Urnas ‘decorativas’ voltam ao Egito

Três anos, um golpe militar e muita repressão depois, os egípcios regressaram hoje às urnas para começar a eleger um parlamento que substituirá a câmara dissolvida em junho de 2012.

Urnas ‘decorativas’ voltam ao Egito

Mas se os deputados eleitos em 2011 representavam o pluralismo próprio de um país em pós-revolução, que acabara com uma ditadura de 30 anos, agora espera-se que a câmara seja preenchida por fieis do Presidente Abdel Fatah el-Sisi, o general que em 2013 liderou o golpe que derrubou o primeiro Presidente democraticamente eleito da história do país.

Sisi tomou posse logo após o afastamento de Mohamed Morsi, mas um ano depois foi legitimado nas urnas, alcançando 96,1% mesmo sem o apoio formal de qualquer partido. É nessa condição que diz permanecer, garantindo a independência face aos mais de 30 partidos e cinco mil candidatos que vão a jogo. Ainda assim, ninguém acredita que a próxima câmara não esteja repleta de apoiantes do marechal, que na sua maioria são também antigos apoiantes do ditador Hosni Mubarak.

O diário estatal Al-Ahram fez a contas e concluiu que cerca de metade dos candidatos são antigos deputados do Partido Nacional Democrático, força que sustentava o regime de Mubarak e que foi ilegalizada após a queda deste.
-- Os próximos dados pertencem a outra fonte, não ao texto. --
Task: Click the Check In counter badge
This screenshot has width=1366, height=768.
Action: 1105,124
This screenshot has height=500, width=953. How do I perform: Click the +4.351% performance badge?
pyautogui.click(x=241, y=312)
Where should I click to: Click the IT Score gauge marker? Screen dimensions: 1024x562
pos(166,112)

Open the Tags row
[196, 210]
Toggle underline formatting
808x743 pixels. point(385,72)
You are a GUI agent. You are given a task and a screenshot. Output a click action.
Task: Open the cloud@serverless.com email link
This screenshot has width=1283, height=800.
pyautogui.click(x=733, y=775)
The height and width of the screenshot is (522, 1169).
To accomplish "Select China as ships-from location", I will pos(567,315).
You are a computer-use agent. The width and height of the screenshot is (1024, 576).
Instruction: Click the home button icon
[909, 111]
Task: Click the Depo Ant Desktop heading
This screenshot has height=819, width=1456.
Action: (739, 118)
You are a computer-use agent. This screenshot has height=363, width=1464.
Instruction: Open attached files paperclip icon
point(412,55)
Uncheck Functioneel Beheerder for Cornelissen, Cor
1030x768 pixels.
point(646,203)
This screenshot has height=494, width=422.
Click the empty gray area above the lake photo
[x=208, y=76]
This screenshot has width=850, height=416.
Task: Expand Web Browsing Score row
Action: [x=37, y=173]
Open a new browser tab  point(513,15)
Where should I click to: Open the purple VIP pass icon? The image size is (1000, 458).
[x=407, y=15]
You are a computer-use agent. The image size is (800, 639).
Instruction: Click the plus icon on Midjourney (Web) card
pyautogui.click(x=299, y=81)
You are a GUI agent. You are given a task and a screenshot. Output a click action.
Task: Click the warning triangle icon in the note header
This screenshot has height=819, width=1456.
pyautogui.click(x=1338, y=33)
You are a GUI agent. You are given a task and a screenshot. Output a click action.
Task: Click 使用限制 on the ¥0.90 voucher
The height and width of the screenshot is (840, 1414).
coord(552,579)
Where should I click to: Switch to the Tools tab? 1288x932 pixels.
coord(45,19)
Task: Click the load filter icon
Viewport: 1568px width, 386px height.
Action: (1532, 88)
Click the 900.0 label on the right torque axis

Junta-se a esse dado um sistema eleitoral complexo, que «favorece candidatos individuais com redes de influência a nível tribal e local», segundo explicou a especialista Nathalie Bernard-Mougiron à AFP.

Trata-se de políticos que «não se vão opor às políticas de Sisi, pois querem estar o mais perto possível do coração do regime», defendeu também à agência francesa o professor de ciência política na Universidade do Cairo, Mustapha Kamel al-Sayyid. E os que se poderiam apresentar como alternativas não vão a votos, seja porque viram as suas forças ilegalizadas ou porque decidiram boicotar uma votação que consideram uma farsa.

A Irmandade Muçulmana, força que venceu as primeiras eleições livres do país e que hoje está ilegalizada com o rótulo de «organização terrorista» – tal como 434 Organizações Não-Governamentais, que foram encerradas por alegados vínculos ao partido islamista. Morsi continua detido, assim como centenas de apoiantes.

Entre amanhã e terça-feira são chamados a votar 27 milhões de eleitores de 14 das 27 províncias do país, assim como os residentes no estrangeiro oriundos dessas regiões. A 21 de novembro inicia-se a segunda fase, com 28 milhões de eleitores de 13 regiões, incluindo o Cairo. Estão em jogo 568 dos 596 assentos parlamentares – os restantes 28 são apontados pelo Presidente.